The Tolman-Eichenbaum Machine: Unifying Space and Relational Memory through Generalization in the Hippocampal Formation

Cell. 2020 Nov 25;183(5):1249-1263.e23. doi: 10.1016/j.cell.2020.10.024. Epub 2020 Nov 11.

Abstract

The hippocampal-entorhinal system is important for spatial and relational memory tasks. We formally link these domains, provide a mechanistic understanding of the hippocampal role in generalization, and offer unifying principles underlying many entorhinal and hippocampal cell types. We propose medial entorhinal cells form a basis describing structural knowledge, and hippocampal cells link this basis with sensory representations.
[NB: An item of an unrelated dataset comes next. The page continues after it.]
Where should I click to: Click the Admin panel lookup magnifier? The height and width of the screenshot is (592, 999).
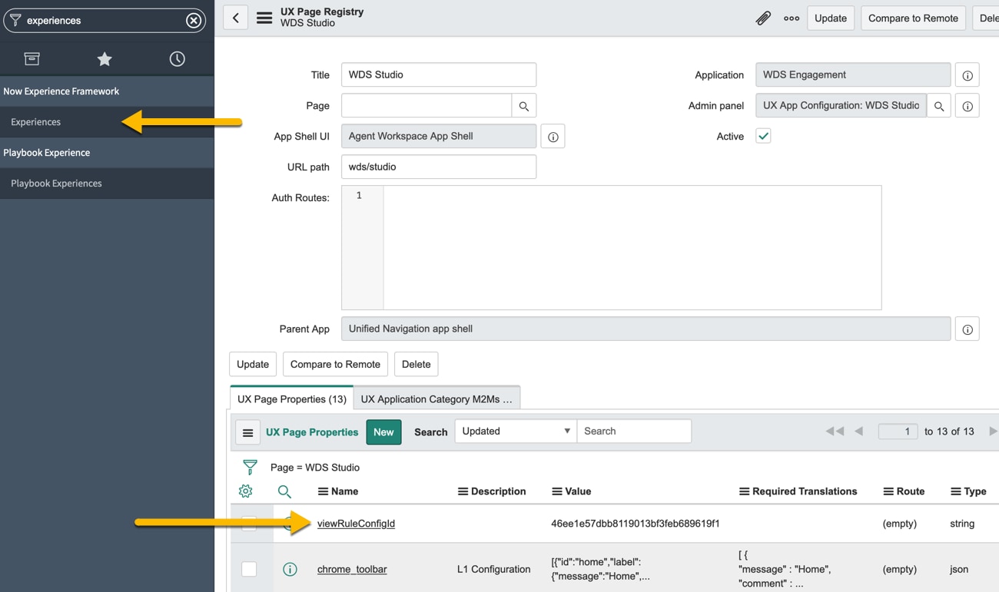click(x=938, y=105)
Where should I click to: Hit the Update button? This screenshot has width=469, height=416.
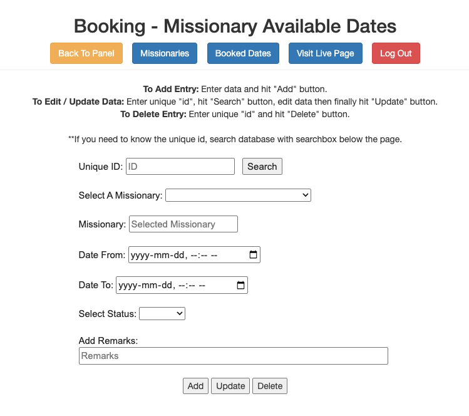pos(230,386)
Adopting these principles, we introduce the Tolman-Eichenbaum machine (TEM). After learning, TEM entorhinal cells display diverse properties resembling apparently bespoke spatial responses, such as grid, band, border, and object-vector cells. TEM hippocampal cells include place and landmark cells that remap between environments. Crucially, TEM also aligns with empirically recorded representations in complex non-spatial tasks. TEM also generates predictions that hippocampal remapping is not random as previously believed; rather, structural knowledge is preserved across environments. We confirm this structural transfer over remapping in simultaneously recorded place and grid cells.

Keywords: entorhinal cortex; generalization; grid cells; hippocampus; neural networks; non-spatial reasoning; place cells; representation learning.